Depois de votar na manhã deste domingo, o candidato à reeleição em São Paulo, Bruno Covas (PSDB), reafirmou que, se eleito, vai governar os quatros anos de mandato. Covas votou acompanhado do governador João Doria (PSDB) e correligionarios tucanos.

“Quero ser reeleito para entregar o cargo no dia 1° de janeiro de 2025”, disse. Ao longo da campanha, seu adversário, Guilherme Boulos (PSOL), tem usado a propaganda para reforçar dois episódios envolvendo tucanos que abandonaram a prefeitura para disputar o governo paulista: José Serra e o póprio Doria.
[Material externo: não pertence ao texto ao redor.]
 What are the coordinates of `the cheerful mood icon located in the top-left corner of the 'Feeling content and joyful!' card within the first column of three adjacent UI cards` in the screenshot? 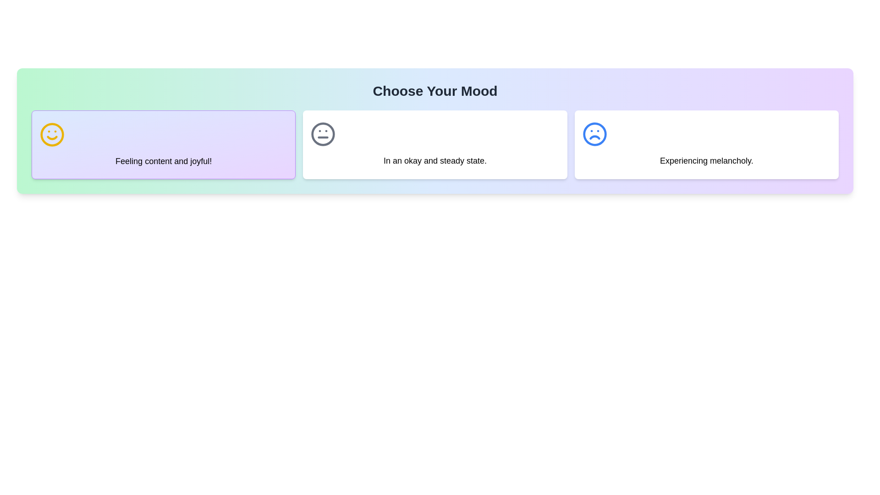 It's located at (52, 134).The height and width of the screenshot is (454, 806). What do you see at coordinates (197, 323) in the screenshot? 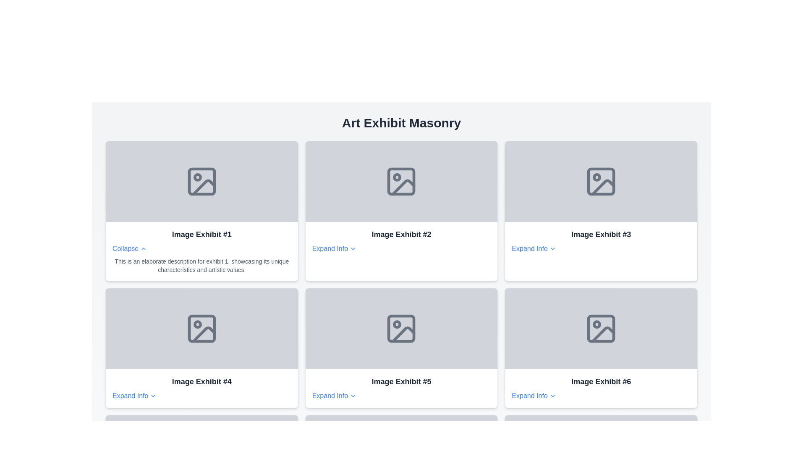
I see `small circular shape inside the image icon of the 'Image Exhibit #4' card located in the top-left region` at bounding box center [197, 323].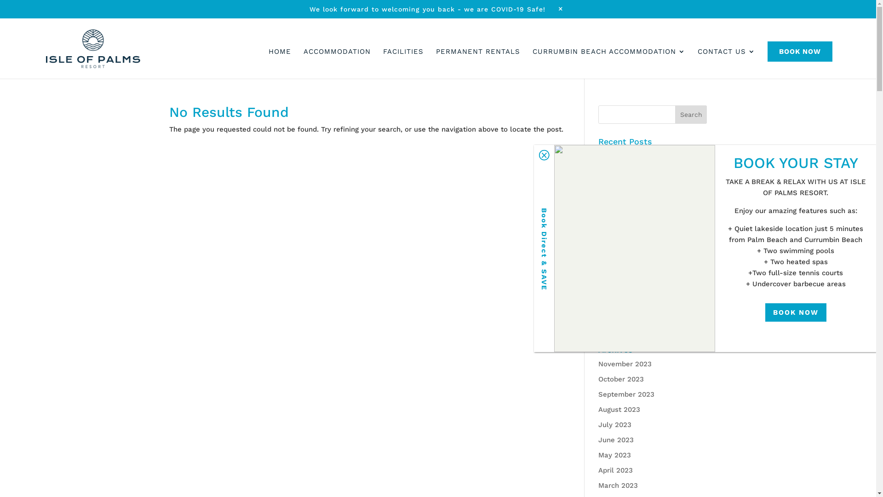 The height and width of the screenshot is (497, 883). I want to click on 'PERMANENT RENTALS', so click(478, 56). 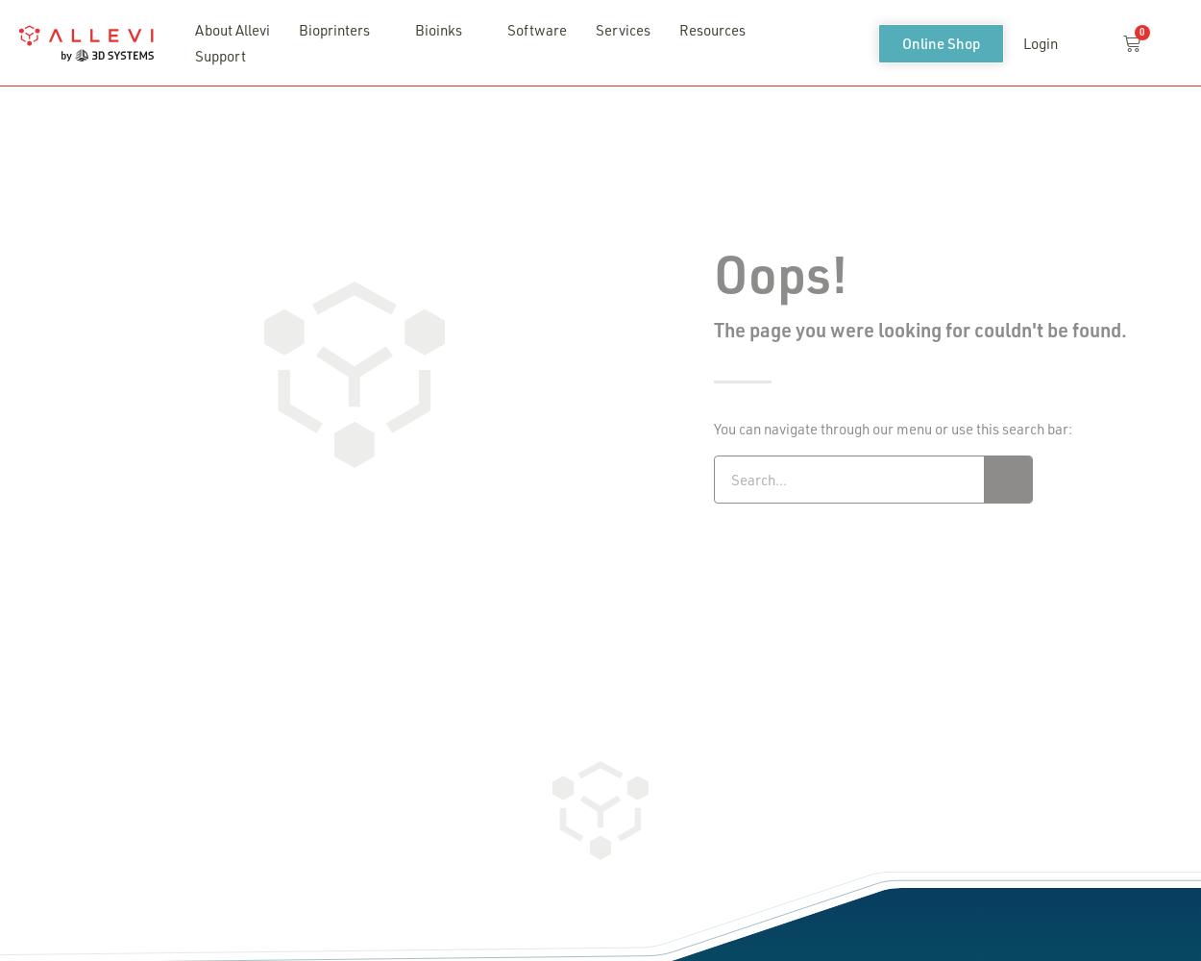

O prefeito defendeu ainda o uso da urna eletrônica. “O voto eletrônico elegeu Fernando Henrique, Lula, Dilma e Bolsonaro. Não dá pra botar em dúvida um sistema que aprova e elege pessoas de partidos tão distintos. Há mais de 30 anos em funcionamento eu mesmo nunca votei em papel. Desde que comecei a votar já era o sistema eletrônico. Portanto, confio na democracia e na justiça eleitoral”.

Covas cumpriu neste domingo o mesmo ritual do primeiro turno. Ele tomou café da manhã com a ex-prefeita Marta Suplicy, buscou o ex-presidente Fernando Henrique Cardoso em casa para votar, acompanhou Doria até o colégio eleitoral dele e, por fim, fez o próprio voto.

Doria e FH destacaram a importância de uma vitória do PSDB em São Paulo para o futuro do partido. “É um resgate no plano nacional. O PSDB caminha para ser o partido com o maior número de eleitores no Brasil. Veremos após a apuração. Isso é uma retomada importante para o PSDB nacionalmente – disse o governador”.

FH minimizou a redução do número de prefeituras a serem governadas pelo PSDB a partir de 2021. “O importante é que vamos ganhar aqui. Isso é o que vale – afirmou o ex-presidente”.